Although the code is not yet binding, it is a strong indication of the standards the Regulator expects responsible parties to meet. For bodies corporate, trustees, managing agents and security providers, the draft code is important because many existing access practices were developed for operational convenience rather than formal data-protection compliance. The draft signals that convenience alone will not justify intrusive collection practices if they go beyond what is necessary for a legitimate security purpose. 

What information is usually collected at the gate?

At many gated complexes, visitors are asked to provide names, contact details, identity or passport information, vehicle registration numbers, unit numbers, appointment details and, in some cases, photographs or biometric identifiers. CCTV footage may also be captured automatically as part of access control and general security monitoring. The draft code is significant because it recognises that these practices involve personal information and, in some cases, high-risk processing that cannot be treated as routine administrative formalities.

Key POPIA themes for gated sectional title complexes

The starting point is that POPIA requires that personal information be processed lawfully and in a reasonable manner that does not infringe the data subject's privacy. In practice, that means a gated complex should collect only the information that is adequate, relevant and not excessive for the security purpose it wants to achieve. If the same objective can be met with less intrusive measures, trustees and managing agents should be cautious about collecting identity document numbers, copying identity documents, or using biometric systems as a default. POPIA also requires that personal information be collected for a specific, explicitly defined and lawful purpose, that data subjects be made aware of the collection, and that appropriate security safeguards be in place to prevent loss, misuse or unauthorised access.

Practical steps to consider now

Even before the code is finalised, sectional title complexes should review what visitor information is collected, why it is collected, who has access to it, how long it is retained, and whether existing notices and policies properly explain the processing. 
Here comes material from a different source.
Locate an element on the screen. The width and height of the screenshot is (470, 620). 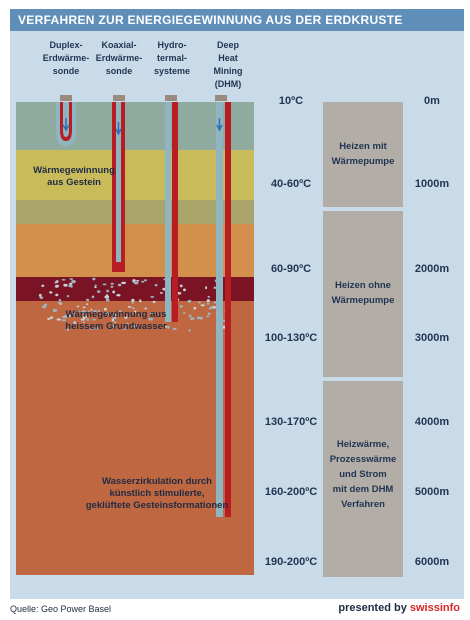
dhm-cap is located at coordinates (221, 98).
Contracts with security companies and technology providers should also be reviewed to ensure that roles, responsibilities, and safeguards are clearly defined. If biometrics, licence disc scanning, facial recognition or extensive CCTV monitoring are used, trustees and managing agents should be particularly careful to assess whether these measures are truly necessary, proportionate and properly governed. Early review and adjustment will place schemes in a stronger position if the draft code is finalised in substantially similar form.

Conclusion 

The draft code makes it clear that access control at gated sectional title complexes cannot be treated as a purely operational issue. Where personal information is collected for security purposes, bodies corporate, trustees, managing agents, and service providers must ensure that the processing is lawful, proportionate, and properly governed in accordance with POPIA. Although the code is still subject to finalisation, it provides a valuable opportunity for schemes to review their current practices and strengthen compliance before stricter sector-specific standards take effect.